=== TASK GOAL ===
Each record should be copied exactly, and none of them omitted.

=== DATA EXTRACT ===
((
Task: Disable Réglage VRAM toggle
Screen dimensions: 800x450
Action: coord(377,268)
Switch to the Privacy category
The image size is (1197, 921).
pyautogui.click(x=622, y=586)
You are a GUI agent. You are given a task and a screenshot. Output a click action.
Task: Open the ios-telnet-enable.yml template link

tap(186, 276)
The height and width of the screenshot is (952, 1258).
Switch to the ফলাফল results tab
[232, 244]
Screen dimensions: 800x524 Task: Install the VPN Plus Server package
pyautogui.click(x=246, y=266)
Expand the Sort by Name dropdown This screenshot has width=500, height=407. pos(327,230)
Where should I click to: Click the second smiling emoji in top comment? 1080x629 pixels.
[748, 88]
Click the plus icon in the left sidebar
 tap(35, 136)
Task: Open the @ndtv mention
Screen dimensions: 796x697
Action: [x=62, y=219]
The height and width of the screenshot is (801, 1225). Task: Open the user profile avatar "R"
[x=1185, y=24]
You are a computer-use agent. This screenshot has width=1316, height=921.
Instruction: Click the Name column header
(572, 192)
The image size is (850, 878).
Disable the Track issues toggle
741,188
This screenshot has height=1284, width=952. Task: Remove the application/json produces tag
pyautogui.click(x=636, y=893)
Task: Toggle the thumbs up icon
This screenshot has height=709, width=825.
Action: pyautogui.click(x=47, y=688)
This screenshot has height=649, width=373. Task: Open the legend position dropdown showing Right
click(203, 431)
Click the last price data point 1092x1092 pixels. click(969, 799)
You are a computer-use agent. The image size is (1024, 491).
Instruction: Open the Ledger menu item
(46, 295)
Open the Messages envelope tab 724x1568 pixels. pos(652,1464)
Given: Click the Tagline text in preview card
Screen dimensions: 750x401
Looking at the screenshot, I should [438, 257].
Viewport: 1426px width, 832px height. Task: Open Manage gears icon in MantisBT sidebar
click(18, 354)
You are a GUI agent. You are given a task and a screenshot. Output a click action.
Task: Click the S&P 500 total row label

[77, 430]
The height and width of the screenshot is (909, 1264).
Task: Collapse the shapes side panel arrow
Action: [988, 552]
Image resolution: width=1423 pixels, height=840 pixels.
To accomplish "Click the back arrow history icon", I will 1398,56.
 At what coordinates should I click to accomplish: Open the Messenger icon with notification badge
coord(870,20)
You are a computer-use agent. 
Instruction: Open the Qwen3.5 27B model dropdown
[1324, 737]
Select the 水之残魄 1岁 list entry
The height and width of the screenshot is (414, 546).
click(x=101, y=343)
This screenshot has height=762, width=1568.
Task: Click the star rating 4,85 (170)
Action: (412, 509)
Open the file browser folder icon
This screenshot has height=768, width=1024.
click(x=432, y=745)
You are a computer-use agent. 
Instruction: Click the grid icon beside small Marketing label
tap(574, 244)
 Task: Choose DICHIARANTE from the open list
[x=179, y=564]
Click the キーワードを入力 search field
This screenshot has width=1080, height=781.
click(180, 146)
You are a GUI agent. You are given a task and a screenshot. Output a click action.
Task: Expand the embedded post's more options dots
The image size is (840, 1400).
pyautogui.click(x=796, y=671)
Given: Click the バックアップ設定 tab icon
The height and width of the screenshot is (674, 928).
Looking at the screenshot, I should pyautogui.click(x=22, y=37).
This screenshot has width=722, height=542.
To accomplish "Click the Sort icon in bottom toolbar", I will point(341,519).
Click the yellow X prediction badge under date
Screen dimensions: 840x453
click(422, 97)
))
=== ANSWER SECTION ===
Task: Disable Réglage VRAM toggle
Screen dimensions: 800x450
Action: coord(377,268)
Switch to the Privacy category
The image size is (1197, 921).
pyautogui.click(x=622, y=586)
You are a GUI agent. You are given a task and a screenshot. Output a click action.
Task: Open the ios-telnet-enable.yml template link

tap(186, 276)
The height and width of the screenshot is (952, 1258).
Switch to the ফলাফল results tab
[232, 244]
Screen dimensions: 800x524 Task: Install the VPN Plus Server package
pyautogui.click(x=246, y=266)
Expand the Sort by Name dropdown This screenshot has width=500, height=407. pos(327,230)
Where should I click to: Click the second smiling emoji in top comment? 1080x629 pixels.
[748, 88]
Click the plus icon in the left sidebar
 tap(35, 136)
Task: Open the @ndtv mention
Screen dimensions: 796x697
Action: [x=62, y=219]
The height and width of the screenshot is (801, 1225). Task: Open the user profile avatar "R"
[x=1185, y=24]
You are a computer-use agent. This screenshot has width=1316, height=921.
Instruction: Click the Name column header
(572, 192)
The image size is (850, 878).
Disable the Track issues toggle
741,188
This screenshot has height=1284, width=952. Task: Remove the application/json produces tag
pyautogui.click(x=636, y=893)
Task: Toggle the thumbs up icon
This screenshot has height=709, width=825.
Action: pyautogui.click(x=47, y=688)
This screenshot has height=649, width=373. Task: Open the legend position dropdown showing Right
click(203, 431)
Click the last price data point 1092x1092 pixels. click(969, 799)
You are a computer-use agent. The image size is (1024, 491).
Instruction: Open the Ledger menu item
(46, 295)
Open the Messages envelope tab 724x1568 pixels. pos(652,1464)
Given: Click the Tagline text in preview card
Screen dimensions: 750x401
Looking at the screenshot, I should [438, 257].
Viewport: 1426px width, 832px height. Task: Open Manage gears icon in MantisBT sidebar
click(18, 354)
You are a GUI agent. You are given a task and a screenshot. Output a click action.
Task: Click the S&P 500 total row label

[77, 430]
The height and width of the screenshot is (909, 1264).
Task: Collapse the shapes side panel arrow
Action: [988, 552]
Image resolution: width=1423 pixels, height=840 pixels.
To accomplish "Click the back arrow history icon", I will 1398,56.
 At what coordinates should I click to accomplish: Open the Messenger icon with notification badge
coord(870,20)
You are a computer-use agent. 
Instruction: Open the Qwen3.5 27B model dropdown
[1324, 737]
Select the 水之残魄 1岁 list entry
The height and width of the screenshot is (414, 546).
click(x=101, y=343)
This screenshot has height=762, width=1568.
Task: Click the star rating 4,85 (170)
Action: (412, 509)
Open the file browser folder icon
This screenshot has height=768, width=1024.
click(x=432, y=745)
You are a computer-use agent. 
Instruction: Click the grid icon beside small Marketing label
tap(574, 244)
 Task: Choose DICHIARANTE from the open list
[x=179, y=564]
Click the キーワードを入力 search field
This screenshot has width=1080, height=781.
click(180, 146)
You are a GUI agent. You are given a task and a screenshot. Output a click action.
Task: Expand the embedded post's more options dots
The image size is (840, 1400).
pyautogui.click(x=796, y=671)
Given: Click the バックアップ設定 tab icon
The height and width of the screenshot is (674, 928).
Looking at the screenshot, I should pyautogui.click(x=22, y=37).
This screenshot has width=722, height=542.
To accomplish "Click the Sort icon in bottom toolbar", I will point(341,519).
Click the yellow X prediction badge under date
Screen dimensions: 840x453
click(422, 97)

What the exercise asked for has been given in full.